[Records to process start]

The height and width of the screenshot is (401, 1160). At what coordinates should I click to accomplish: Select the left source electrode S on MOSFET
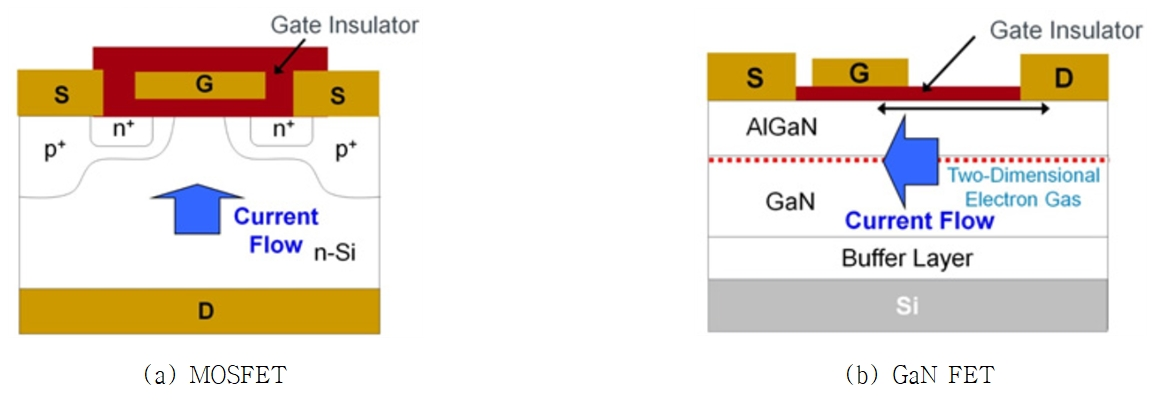pos(60,92)
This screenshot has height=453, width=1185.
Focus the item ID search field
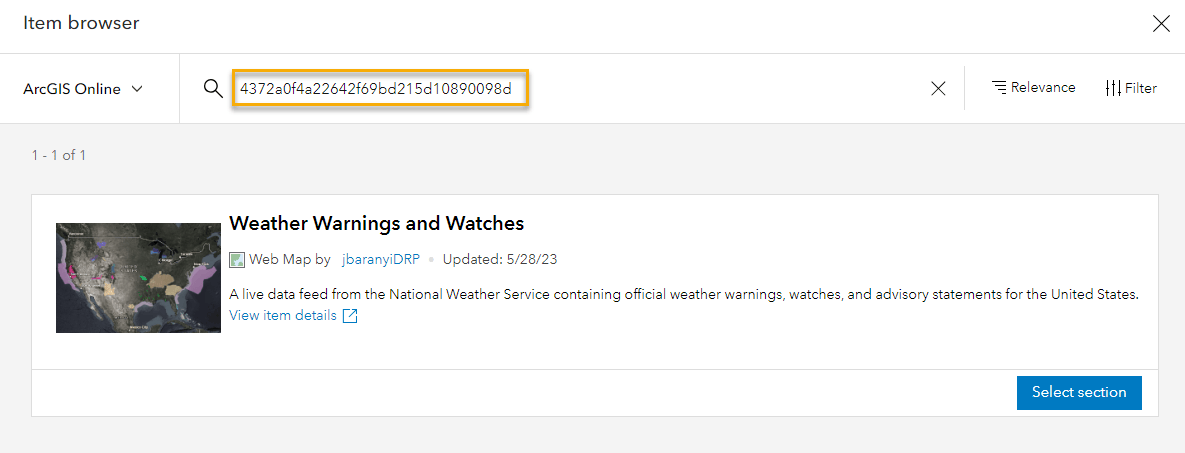pos(380,89)
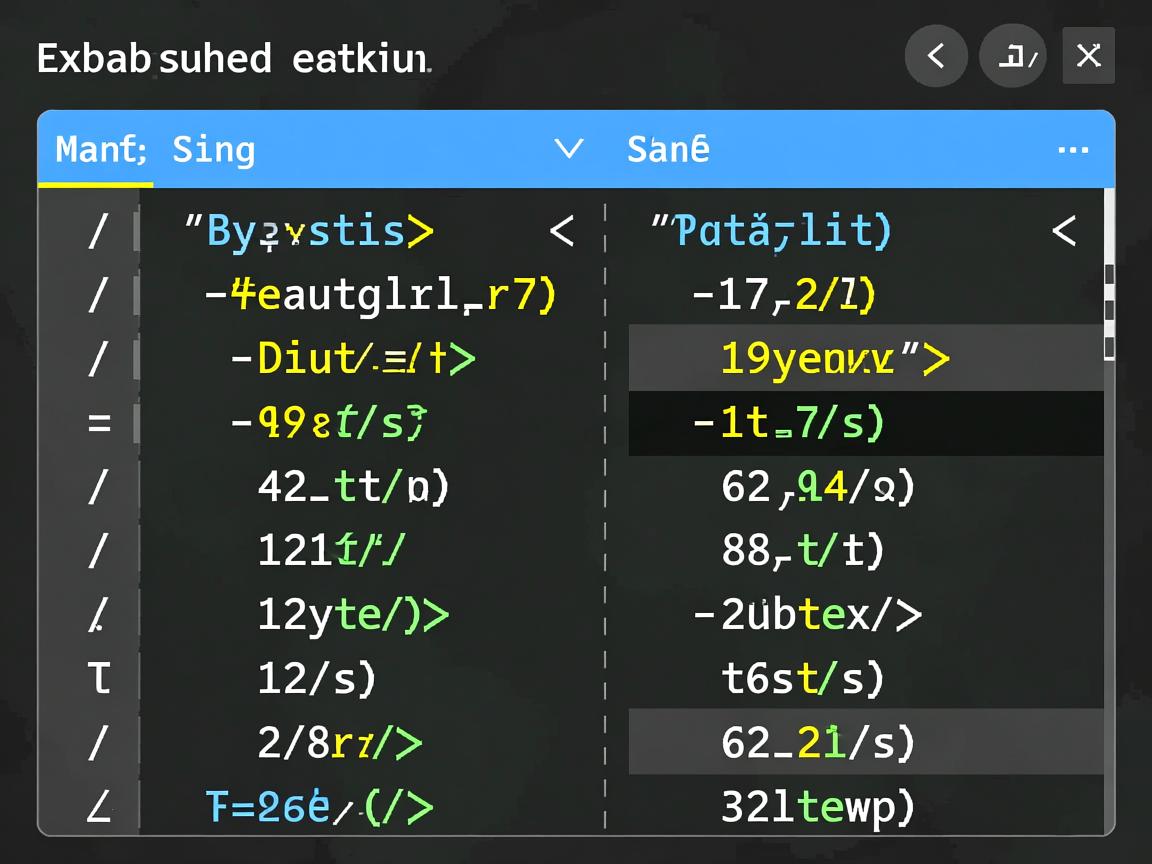
Task: Select the -1t_7/s) row
Action: click(x=788, y=423)
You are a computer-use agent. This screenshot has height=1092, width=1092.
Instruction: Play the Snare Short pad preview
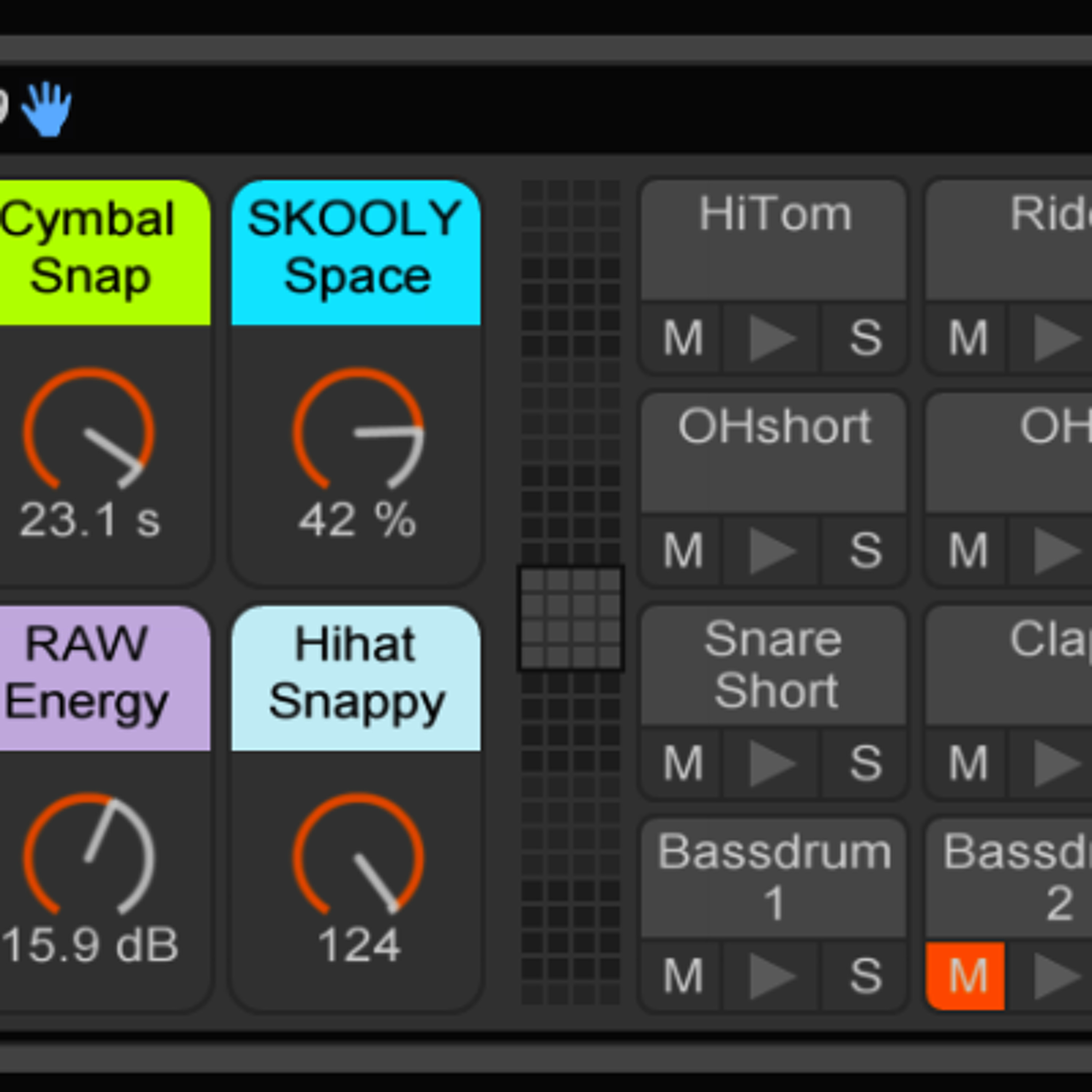[772, 763]
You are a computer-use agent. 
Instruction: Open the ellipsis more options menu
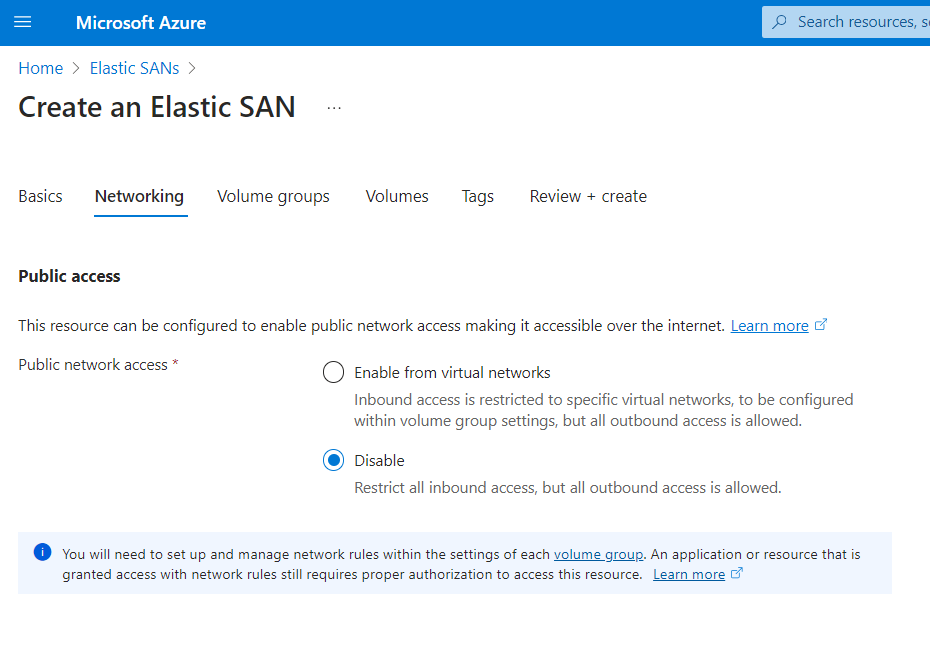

[Records to process end]

● Task to complete: Could you reproduce the items word for word, from their start up to and including the line that contains "Action: click(x=788, y=423)", leaving the pictures out of your answer?

● Solution below:
The height and width of the screenshot is (401, 1160). At what coordinates should I click to accomplish: Select the left source electrode S on MOSFET
pos(60,92)
This screenshot has height=453, width=1185.
Focus the item ID search field
pos(380,89)
Task: Select the -1t_7/s) row
Action: click(x=788, y=423)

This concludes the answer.